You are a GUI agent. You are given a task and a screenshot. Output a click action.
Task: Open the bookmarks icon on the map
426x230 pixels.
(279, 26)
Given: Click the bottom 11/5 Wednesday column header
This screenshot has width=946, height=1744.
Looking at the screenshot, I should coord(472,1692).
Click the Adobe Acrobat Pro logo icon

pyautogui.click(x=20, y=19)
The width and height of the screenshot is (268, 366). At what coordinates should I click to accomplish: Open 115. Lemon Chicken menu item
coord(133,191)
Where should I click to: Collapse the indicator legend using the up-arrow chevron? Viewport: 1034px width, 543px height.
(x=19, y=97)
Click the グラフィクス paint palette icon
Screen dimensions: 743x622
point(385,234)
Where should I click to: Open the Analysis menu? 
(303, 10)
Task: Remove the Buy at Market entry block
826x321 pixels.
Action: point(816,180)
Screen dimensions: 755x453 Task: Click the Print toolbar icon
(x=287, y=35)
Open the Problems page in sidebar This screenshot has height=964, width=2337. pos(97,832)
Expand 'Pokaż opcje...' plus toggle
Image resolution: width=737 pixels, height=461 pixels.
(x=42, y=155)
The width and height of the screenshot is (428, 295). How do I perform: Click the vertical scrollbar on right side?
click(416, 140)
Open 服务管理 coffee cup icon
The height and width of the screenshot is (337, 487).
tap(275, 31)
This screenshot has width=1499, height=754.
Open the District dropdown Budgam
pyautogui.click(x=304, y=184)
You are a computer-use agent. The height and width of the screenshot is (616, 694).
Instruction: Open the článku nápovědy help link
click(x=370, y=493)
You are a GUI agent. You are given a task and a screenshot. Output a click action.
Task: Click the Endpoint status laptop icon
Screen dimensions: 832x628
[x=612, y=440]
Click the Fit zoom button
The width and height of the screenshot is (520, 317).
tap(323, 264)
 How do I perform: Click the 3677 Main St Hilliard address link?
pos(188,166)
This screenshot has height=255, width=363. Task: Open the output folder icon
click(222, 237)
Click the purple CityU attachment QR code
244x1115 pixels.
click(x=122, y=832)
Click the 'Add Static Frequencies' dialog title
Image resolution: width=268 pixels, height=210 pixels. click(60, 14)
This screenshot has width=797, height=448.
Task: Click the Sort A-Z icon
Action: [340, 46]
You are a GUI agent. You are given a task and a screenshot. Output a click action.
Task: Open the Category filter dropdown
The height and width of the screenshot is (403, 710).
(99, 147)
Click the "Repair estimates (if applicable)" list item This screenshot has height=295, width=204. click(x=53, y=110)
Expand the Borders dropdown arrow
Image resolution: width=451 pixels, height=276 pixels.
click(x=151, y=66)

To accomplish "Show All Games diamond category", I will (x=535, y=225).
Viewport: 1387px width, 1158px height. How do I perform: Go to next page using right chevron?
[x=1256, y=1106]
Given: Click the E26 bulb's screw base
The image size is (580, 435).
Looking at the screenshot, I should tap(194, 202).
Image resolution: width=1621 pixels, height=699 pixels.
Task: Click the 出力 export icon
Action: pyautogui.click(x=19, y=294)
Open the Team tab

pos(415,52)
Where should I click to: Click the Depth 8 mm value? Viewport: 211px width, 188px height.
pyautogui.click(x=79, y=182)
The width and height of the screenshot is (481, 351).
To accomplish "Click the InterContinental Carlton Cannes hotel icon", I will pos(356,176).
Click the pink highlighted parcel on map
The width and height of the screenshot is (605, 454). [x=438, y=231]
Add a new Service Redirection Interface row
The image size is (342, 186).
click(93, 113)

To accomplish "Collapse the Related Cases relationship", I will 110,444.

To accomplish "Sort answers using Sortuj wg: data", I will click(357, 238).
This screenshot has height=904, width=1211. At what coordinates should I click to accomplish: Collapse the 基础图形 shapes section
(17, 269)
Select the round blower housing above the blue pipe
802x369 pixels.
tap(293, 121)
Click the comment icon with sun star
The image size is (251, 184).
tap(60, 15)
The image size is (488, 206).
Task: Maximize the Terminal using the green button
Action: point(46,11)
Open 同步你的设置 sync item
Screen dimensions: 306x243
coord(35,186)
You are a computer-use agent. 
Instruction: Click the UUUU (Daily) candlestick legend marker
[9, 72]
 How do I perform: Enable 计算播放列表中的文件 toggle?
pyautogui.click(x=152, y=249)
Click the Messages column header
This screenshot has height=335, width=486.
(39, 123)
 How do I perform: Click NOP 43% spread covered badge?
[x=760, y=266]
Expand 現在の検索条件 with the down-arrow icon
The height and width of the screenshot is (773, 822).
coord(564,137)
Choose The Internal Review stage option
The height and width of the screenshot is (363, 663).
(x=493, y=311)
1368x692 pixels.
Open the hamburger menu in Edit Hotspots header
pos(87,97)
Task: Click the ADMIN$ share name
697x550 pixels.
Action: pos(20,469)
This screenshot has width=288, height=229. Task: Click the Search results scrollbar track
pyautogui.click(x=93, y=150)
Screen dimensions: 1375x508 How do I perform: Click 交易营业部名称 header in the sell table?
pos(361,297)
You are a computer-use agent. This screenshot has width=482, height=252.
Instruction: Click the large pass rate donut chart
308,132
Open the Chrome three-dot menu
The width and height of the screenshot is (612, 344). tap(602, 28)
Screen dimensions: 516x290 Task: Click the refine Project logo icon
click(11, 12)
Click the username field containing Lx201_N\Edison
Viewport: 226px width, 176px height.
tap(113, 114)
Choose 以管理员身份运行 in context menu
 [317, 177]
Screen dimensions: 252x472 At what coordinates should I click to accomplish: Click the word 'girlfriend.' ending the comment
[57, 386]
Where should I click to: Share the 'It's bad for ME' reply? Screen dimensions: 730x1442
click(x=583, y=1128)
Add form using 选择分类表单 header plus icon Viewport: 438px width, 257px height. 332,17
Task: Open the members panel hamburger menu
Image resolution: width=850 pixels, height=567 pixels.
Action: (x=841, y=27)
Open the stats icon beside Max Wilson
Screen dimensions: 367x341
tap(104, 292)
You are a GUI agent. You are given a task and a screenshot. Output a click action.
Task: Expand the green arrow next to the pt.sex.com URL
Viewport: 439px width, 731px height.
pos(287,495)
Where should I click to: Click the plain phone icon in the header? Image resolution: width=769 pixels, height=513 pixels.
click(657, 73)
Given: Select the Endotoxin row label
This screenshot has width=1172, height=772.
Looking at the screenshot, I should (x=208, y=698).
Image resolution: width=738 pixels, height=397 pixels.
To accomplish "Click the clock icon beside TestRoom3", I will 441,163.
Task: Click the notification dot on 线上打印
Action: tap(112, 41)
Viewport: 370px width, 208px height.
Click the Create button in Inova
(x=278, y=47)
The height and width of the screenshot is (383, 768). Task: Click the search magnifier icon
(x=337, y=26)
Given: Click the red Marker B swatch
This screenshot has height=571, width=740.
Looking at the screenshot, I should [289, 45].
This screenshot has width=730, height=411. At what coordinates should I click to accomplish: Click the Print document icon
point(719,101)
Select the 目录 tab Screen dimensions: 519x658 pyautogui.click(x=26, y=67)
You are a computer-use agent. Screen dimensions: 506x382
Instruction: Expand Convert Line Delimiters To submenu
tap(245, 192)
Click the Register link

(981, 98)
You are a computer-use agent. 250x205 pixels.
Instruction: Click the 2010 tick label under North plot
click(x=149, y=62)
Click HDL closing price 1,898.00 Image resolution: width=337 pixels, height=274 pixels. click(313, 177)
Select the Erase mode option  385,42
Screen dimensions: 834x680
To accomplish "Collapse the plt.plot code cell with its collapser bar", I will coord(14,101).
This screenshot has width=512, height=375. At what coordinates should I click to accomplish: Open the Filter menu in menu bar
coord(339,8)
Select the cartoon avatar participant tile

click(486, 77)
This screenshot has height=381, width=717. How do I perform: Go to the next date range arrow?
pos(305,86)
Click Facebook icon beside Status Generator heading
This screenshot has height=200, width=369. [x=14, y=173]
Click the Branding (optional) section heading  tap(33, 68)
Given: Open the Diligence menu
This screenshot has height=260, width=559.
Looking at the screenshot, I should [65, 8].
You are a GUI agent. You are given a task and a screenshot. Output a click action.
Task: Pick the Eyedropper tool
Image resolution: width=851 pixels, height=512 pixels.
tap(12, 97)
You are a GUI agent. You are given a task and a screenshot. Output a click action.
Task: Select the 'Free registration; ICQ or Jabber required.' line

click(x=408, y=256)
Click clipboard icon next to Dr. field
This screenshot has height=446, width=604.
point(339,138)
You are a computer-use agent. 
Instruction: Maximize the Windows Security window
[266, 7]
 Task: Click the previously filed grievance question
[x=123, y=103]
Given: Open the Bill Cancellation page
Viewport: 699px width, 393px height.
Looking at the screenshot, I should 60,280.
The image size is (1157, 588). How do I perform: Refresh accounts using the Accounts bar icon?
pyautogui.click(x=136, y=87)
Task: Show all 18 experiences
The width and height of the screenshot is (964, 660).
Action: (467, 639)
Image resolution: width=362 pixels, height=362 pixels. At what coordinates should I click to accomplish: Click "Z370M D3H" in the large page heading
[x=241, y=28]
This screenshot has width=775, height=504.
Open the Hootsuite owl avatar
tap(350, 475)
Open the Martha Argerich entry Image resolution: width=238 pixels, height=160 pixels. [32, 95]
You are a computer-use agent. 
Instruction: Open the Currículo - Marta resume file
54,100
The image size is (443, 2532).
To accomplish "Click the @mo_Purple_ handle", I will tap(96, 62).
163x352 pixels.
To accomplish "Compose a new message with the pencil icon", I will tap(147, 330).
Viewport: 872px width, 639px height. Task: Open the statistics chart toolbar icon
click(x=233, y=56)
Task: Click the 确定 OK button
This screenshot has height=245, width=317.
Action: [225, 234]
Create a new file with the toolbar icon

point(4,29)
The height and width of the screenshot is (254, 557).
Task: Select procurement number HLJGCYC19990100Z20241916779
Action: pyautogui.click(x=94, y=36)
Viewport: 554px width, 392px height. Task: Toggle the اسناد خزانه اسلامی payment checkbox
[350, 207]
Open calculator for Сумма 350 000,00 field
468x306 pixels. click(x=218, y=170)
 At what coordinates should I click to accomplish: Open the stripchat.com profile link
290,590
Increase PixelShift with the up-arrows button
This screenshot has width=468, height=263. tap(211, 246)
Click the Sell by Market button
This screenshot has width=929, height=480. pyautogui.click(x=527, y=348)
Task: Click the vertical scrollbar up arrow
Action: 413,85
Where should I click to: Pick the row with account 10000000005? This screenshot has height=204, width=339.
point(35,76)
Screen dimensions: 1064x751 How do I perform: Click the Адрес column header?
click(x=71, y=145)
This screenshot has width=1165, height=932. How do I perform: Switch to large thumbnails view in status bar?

:::::

▶ What needs to be done: Using the entries shown above, reproduce verbatim the lines from the line bearing "Screen dimensions: 1375x508" to the line bearing "Task: Open the members panel hamburger menu", inclusive.

▶ The completed task:
Screen dimensions: 1375x508 How do I perform: Click 交易营业部名称 header in the sell table?
pos(361,297)
You are a computer-use agent. This screenshot has width=482, height=252.
Instruction: Click the large pass rate donut chart
308,132
Open the Chrome three-dot menu
The width and height of the screenshot is (612, 344). tap(602, 28)
Screen dimensions: 516x290 Task: Click the refine Project logo icon
click(11, 12)
Click the username field containing Lx201_N\Edison
Viewport: 226px width, 176px height.
tap(113, 114)
Choose 以管理员身份运行 in context menu
 [317, 177]
Screen dimensions: 252x472 At what coordinates should I click to accomplish: Click the word 'girlfriend.' ending the comment
[57, 386]
Where should I click to: Share the 'It's bad for ME' reply? Screen dimensions: 730x1442
click(x=583, y=1128)
Add form using 选择分类表单 header plus icon Viewport: 438px width, 257px height. 332,17
Task: Open the members panel hamburger menu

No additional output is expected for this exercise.